With regard to the biological behaviour of perivascular myoid tumours, they have the tendency to recur, especially in adults.1 McMenamin and Fletcher described five cases of malignant myopericytoma, expanding the spectrum of soft tissue myoid perivascular tumours.5 They shared morphological and phenotypic similarities with their benign counterparts, although a careful examination demonstrated some worrisome features, such as high cellularity, frequent mitoses, and necrosis.5 In our case, the absence of metastasis at diagnosis and after six months of follow up supports the histologically benign appearance of the tumour.
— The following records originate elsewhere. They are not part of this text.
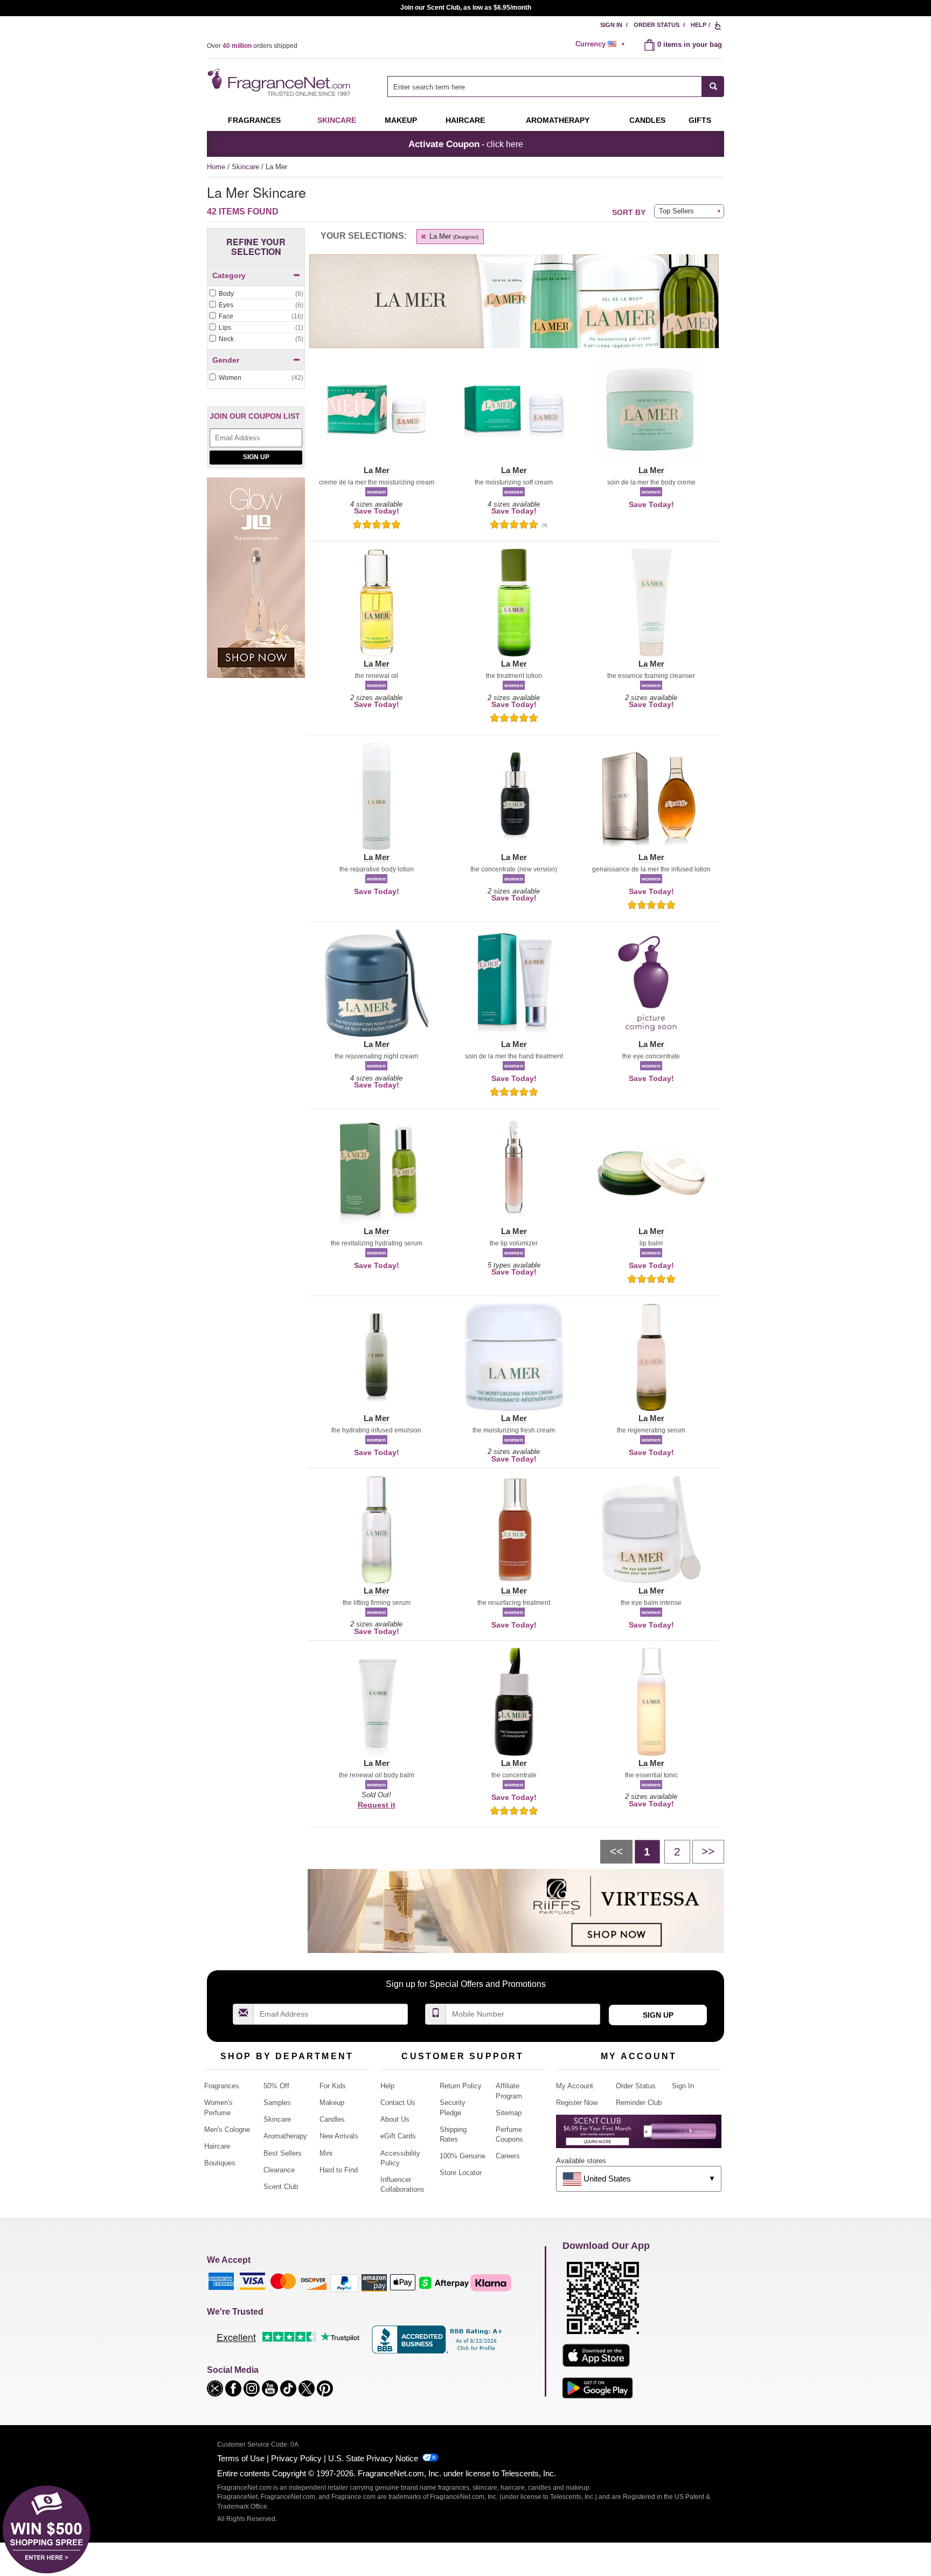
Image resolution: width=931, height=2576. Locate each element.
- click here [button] (465, 144)
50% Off (276, 2086)
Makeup (401, 120)
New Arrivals (338, 2136)
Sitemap (509, 2113)
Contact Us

In any case, differential diagnosis should also include other tumours with a variable differentiation towards myoid cells/pericytes, such as solitary myofibroma, epithelioid haemangioendothelioma, glomus tumour, and vascular leiomyoma, in addition to some malignant tumours, such as leiomyosarcoma, malignant peripheral nerve sheath tumour, monophasic synovial sarcoma, myxofibrosarcoma, and malignant fibrous histiocytoma.2,5
In conclusion, it is important to take into account a possible cardiac localisation of a myoid perivascular tumour, to achieve the correct differential diagnosis of primitive and secondary cardiac tumours sharing some morphological features but with a different clinical behaviour.